SELECTED EXTRACT:

*****

The advances in AI, machine learning, and robotics is astounding. Everything from social and emotional intelligence, natural language processing, logical reasoning, identification of patterns and self-supervised learning, to physical sensors, mobility, navigation and more.
What changed everything a decade or so ago was an approach called “deep learning” – an architecture inspired by the human brain.
However, unlike the human brain, such networks are “trained” on huge amounts of labeled data, then they use what they’ve “learned” to mathematically pick out and recognize subtle patterns. The advent of this disruptive technology coincided with an explosion in data and hyperconnectivity, fuelling its success.
Where a human brain tends to focus on obvious data correlations, a deep-learning algorithm, trained on an ocean of information, has the ability to discover subtle and complex connections between obscure data sets. The uses are nearly limitless, from diagnosing cancer or detecting payment fraud, to autonomous vehicles and robots scurrying about in corporate warehouses.
Algorithms can be trained on proprietary data sets ranging from customer purchases to machine maintenance records to complex business processes, all the while helping managers make better decisions. For example, AI can be used to study many thousands of bank loans and repayment rates, and learn if one type of borrower is a hidden risk for default or, alternatively, a surprisingly good, but overlooked, lending prospect.
AI is already used extensively in cyber security given its ability to spot abnormal behavior and detect payments fraud, market abuse, and rogue trading. By scouting out hidden correlations that escape the human brain’s logic, these technologies can outperform even the most seasoned of experts.

*****

Source data:
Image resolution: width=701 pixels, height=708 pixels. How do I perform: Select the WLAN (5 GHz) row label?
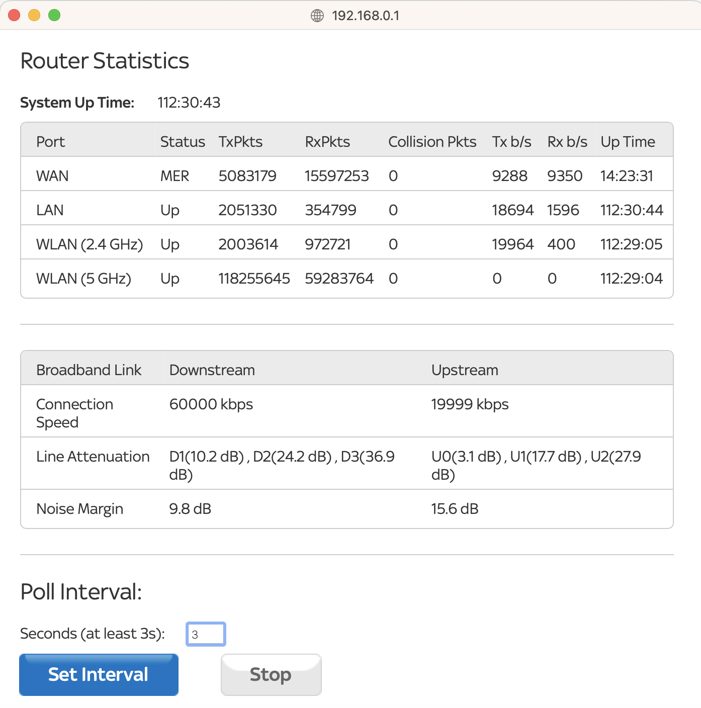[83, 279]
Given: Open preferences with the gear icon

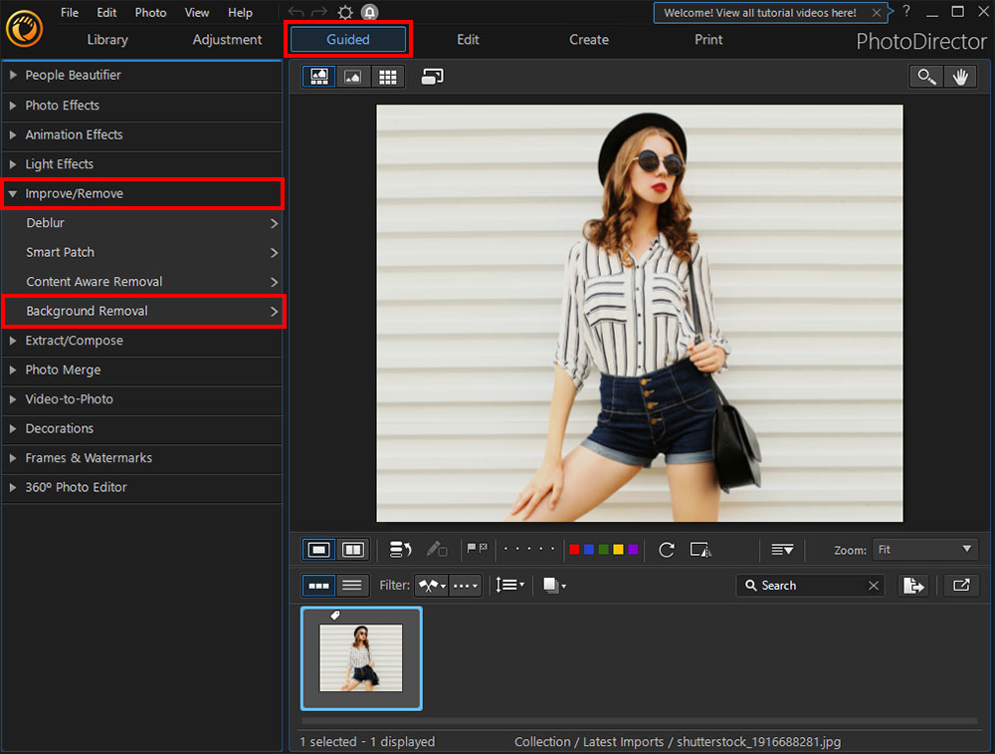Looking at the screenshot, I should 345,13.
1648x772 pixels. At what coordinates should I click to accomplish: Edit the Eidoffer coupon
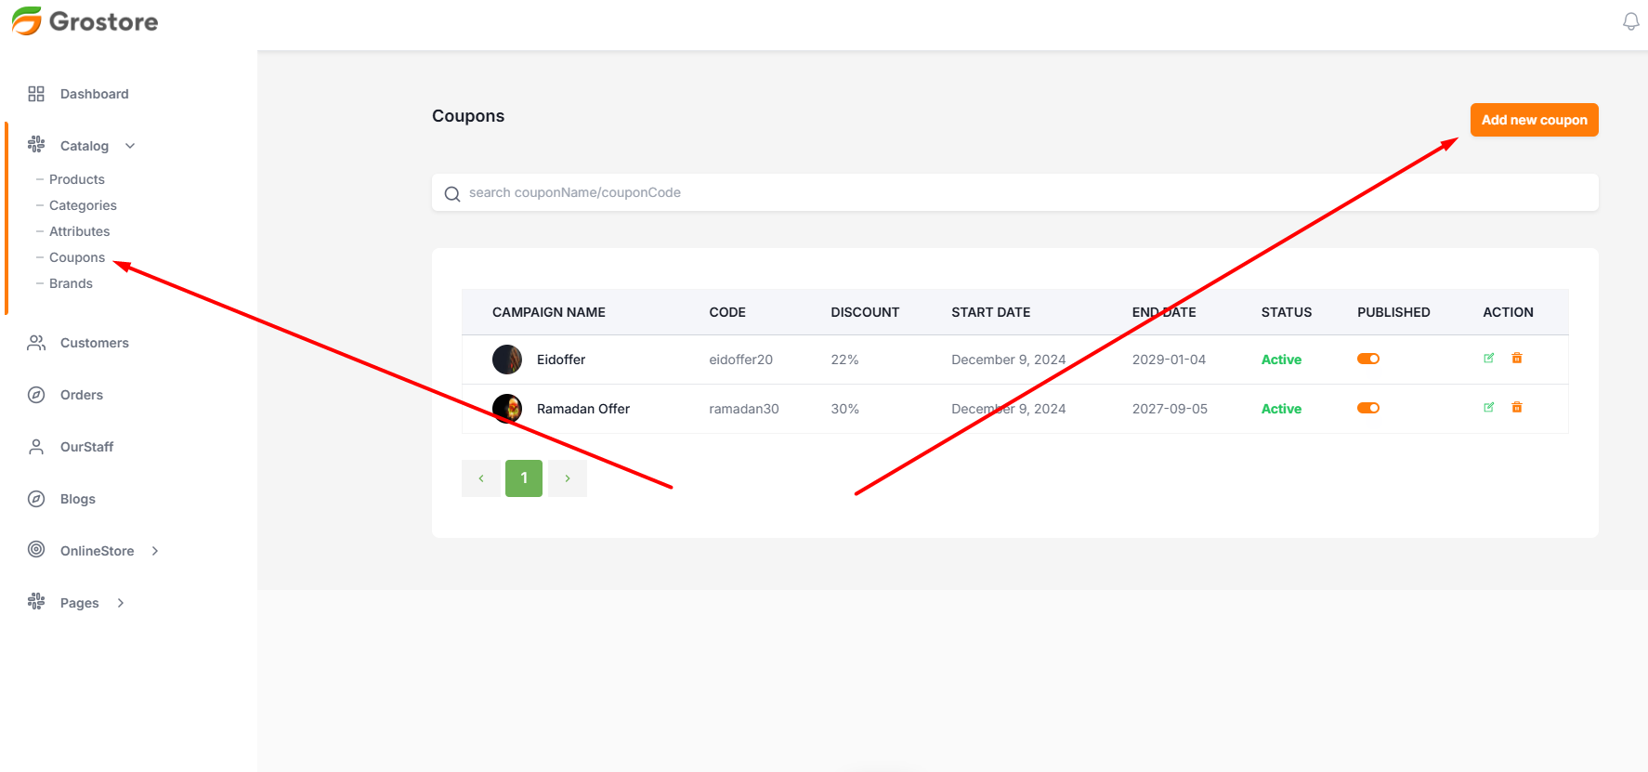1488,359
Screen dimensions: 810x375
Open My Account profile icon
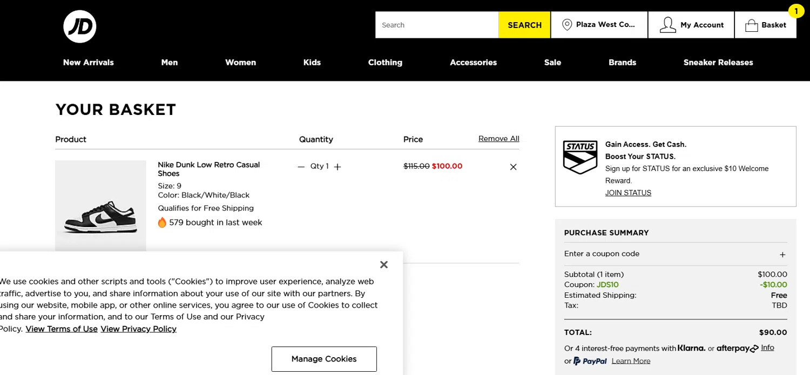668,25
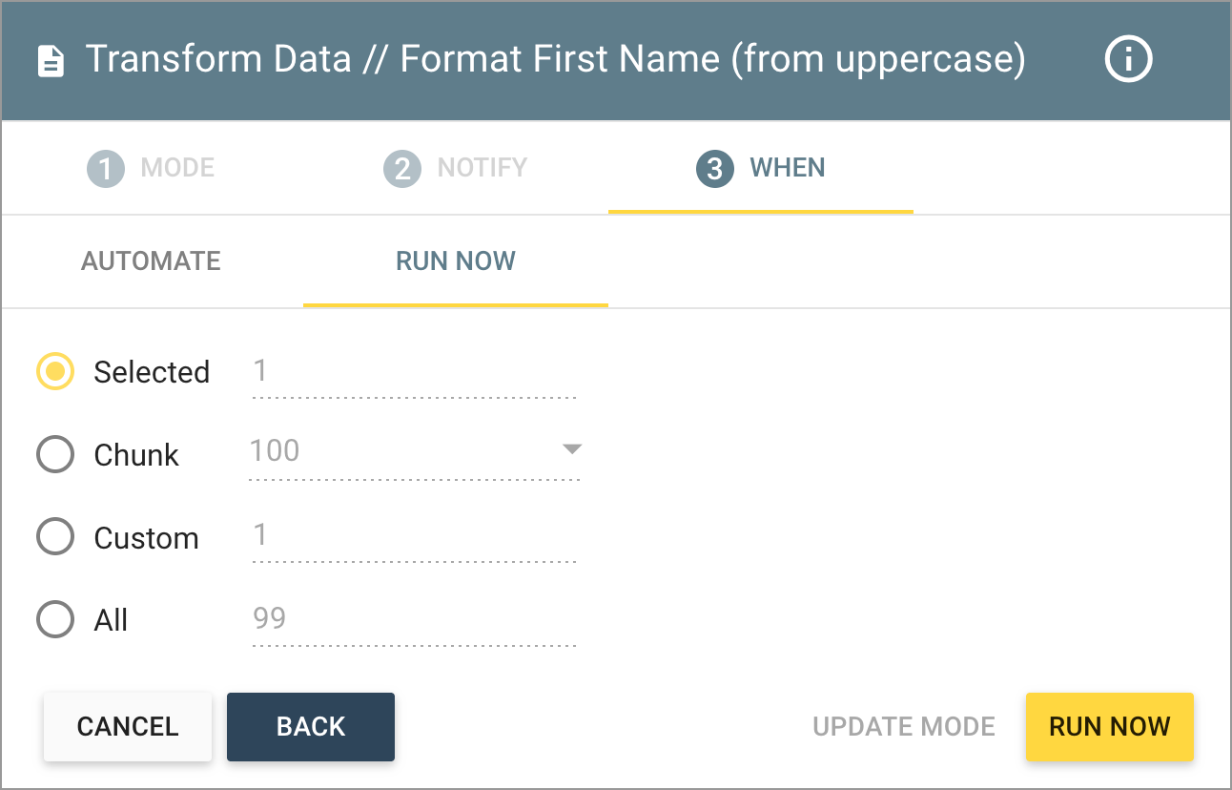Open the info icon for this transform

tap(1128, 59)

*****

REQUIRED WORK:
(A) In the AI passage, rewrite everything from "What changed everything" down to "fuelling its success.", swapping every "human brain" for "human mind".
(B) According to the AI passage, in which field is AI already used extensively?

ANSWERS TO THE TASKS:
(A)
What changed everything a decade or so ago was an approach called “deep learning” – an architecture inspired by the human mind.
However, unlike the human mind, such networks are “trained” on huge amounts of labeled data, then they use what they’ve “learned” to mathematically pick out and recognize subtle patterns. The advent of this disruptive technology coincided with an explosion in data and hyperconnectivity, fuelling its success.

(B) Cyber security.